ZU LÖSENDE AUFGABEN:
**A)** Auf welchen Betrag wird laut dem Text über die Förderreform die Höchstgrenze förderfähiger Kosten bei Nichtwohngebäuden gesenkt?
**B)** Fassen Sie den Text über die Förderreform in zwei Sätzen zusammen.
**C)** Schreiben Sie den Text über die Förderreform von „Darüber hinaus werden“ bis einschließlich „unter folgendem Link.“ wortgetreu ab.
### TEXTAUSZUG
Darüber hinaus werden die Fördersätze im Bereich Wärmeerzeugung insgesamt reduziert, um allen Antragstellergruppen weiterhin den Zugang zur Förderung zu ermöglichen. Insbesondere Biomasseanlagen, Solarthermie und Wärmepumpen werden zukünftig weniger stark gefördert. Die Höchstgrenze förderfähiger Kosten bei Nichtwohngebäuden wird von 10 Mio. Euro auf maximal 5 Mio. Euro reduziert.
Die Änderungen der neuen Richtlinie treten zum 15.08.2022 in Kraft treten. Weitere Informationen sowie die neuen Fördersätze finden Interessierte hier.
Wichtig: Bis zum 14.08.2022, 24:00 Uhr, können jedoch noch Anträge mit den bisherigen Fördersätzen gestellt werden. Die Antragerstellung erfolgt beim Bundesamt für Wirtschaft und Ausfuhrkontrolle unter folgendem Link.
Als Begründung für die Kurzfristigkeit der Reform wurde angegeben, man wolle „Vorzieheffekte“ vermeiden und die verbleibenden Förderangebote mit den zu Verfügung stehenden Mitteln aufrechterhalten. Die Förderung war erst im Frühjahr wegen ausgeschöpfter Mittel kurzfristig gestoppt worden.
######
### ERFASSTE DATEN
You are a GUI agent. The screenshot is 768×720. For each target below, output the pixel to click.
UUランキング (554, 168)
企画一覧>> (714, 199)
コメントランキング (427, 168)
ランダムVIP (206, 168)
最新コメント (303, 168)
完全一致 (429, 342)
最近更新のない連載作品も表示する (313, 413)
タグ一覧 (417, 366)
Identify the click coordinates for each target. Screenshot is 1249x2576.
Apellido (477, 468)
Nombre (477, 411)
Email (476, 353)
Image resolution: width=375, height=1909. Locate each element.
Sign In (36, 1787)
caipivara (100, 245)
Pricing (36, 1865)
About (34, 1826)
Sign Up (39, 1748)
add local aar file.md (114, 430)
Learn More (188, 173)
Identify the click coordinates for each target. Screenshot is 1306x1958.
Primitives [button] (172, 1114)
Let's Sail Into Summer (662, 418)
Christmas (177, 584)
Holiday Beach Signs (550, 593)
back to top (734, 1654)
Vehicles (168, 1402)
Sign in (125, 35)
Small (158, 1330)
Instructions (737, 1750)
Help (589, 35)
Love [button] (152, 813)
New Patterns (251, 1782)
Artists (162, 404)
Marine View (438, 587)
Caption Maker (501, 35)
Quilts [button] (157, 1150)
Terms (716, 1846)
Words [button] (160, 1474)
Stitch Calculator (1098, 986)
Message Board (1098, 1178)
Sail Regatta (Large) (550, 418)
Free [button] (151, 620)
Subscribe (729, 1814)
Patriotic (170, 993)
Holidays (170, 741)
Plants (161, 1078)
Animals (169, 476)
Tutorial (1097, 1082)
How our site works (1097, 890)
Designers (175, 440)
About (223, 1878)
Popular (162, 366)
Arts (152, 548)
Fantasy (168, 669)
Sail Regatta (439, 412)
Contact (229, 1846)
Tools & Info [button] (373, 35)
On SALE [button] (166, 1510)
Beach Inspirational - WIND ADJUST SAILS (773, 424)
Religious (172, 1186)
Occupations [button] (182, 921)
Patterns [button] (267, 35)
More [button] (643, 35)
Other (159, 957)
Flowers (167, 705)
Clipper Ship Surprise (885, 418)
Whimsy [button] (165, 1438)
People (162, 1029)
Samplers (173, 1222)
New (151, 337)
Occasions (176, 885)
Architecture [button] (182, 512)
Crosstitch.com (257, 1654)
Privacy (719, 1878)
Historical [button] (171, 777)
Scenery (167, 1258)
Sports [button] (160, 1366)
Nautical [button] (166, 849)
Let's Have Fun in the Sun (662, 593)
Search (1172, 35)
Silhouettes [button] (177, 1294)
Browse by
######
LÖSUNGEN DER ÜBUNG:
**A)** Auf maximal 5 Mio. Euro.

**B)** Die Fördersätze im Bereich Wärmeerzeugung werden insgesamt gesenkt, vor allem für Biomasseanlagen, Solarthermie und Wärmepumpen, und die Höchstgrenze förderfähiger Kosten bei Nichtwohngebäuden sinkt von 10 Mio. Euro auf maximal 5 Mio. Euro. Bis zum 14.08.2022, 24:00 Uhr, können noch Anträge mit den bisherigen Fördersätzen gestellt werden; die kurzfristige Reform soll „Vorzieheffekte“ vermeiden und die verbleibenden Förderangebote mit den verfügbaren Mitteln aufrechterhalten.

**C)**
Darüber hinaus werden die Fördersätze im Bereich Wärmeerzeugung insgesamt reduziert, um allen Antragstellergruppen weiterhin den Zugang zur Förderung zu ermöglichen. Insbesondere Biomasseanlagen, Solarthermie und Wärmepumpen werden zukünftig weniger stark gefördert. Die Höchstgrenze förderfähiger Kosten bei Nichtwohngebäuden wird von 10 Mio. Euro auf maximal 5 Mio. Euro reduziert.
Die Änderungen der neuen Richtlinie treten zum 15.08.2022 in Kraft treten. Weitere Informationen sowie die neuen Fördersätze finden Interessierte hier.
Wichtig: Bis zum 14.08.2022, 24:00 Uhr, können jedoch noch Anträge mit den bisherigen Fördersätzen gestellt werden. Die Antragerstellung erfolgt beim Bundesamt für Wirtschaft und Ausfuhrkontrolle unter folgendem Link.